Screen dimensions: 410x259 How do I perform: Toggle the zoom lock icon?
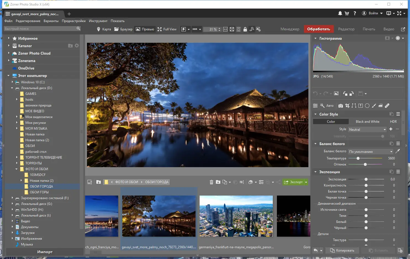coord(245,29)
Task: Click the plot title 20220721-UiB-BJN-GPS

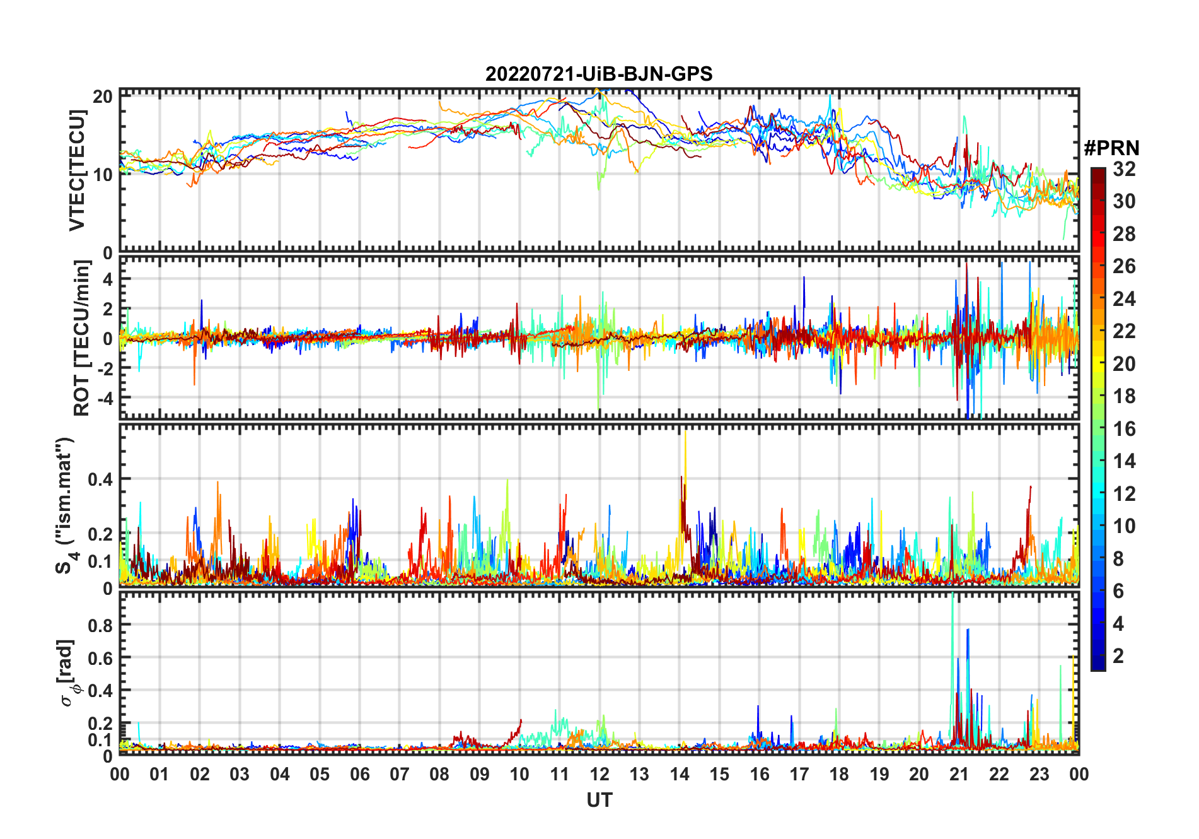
---
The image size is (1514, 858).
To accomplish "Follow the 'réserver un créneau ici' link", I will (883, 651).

Exercise directions — Every line above from the one with "Screen dimensions: 410x259" down to the one with "Task: Click the" must be written out exactly, and no picture may appear.

Exercise output —
Screen dimensions: 410x259 How do I perform: Toggle the zoom lock icon?
coord(245,29)
Task: Click the plot title 20220721-UiB-BJN-GPS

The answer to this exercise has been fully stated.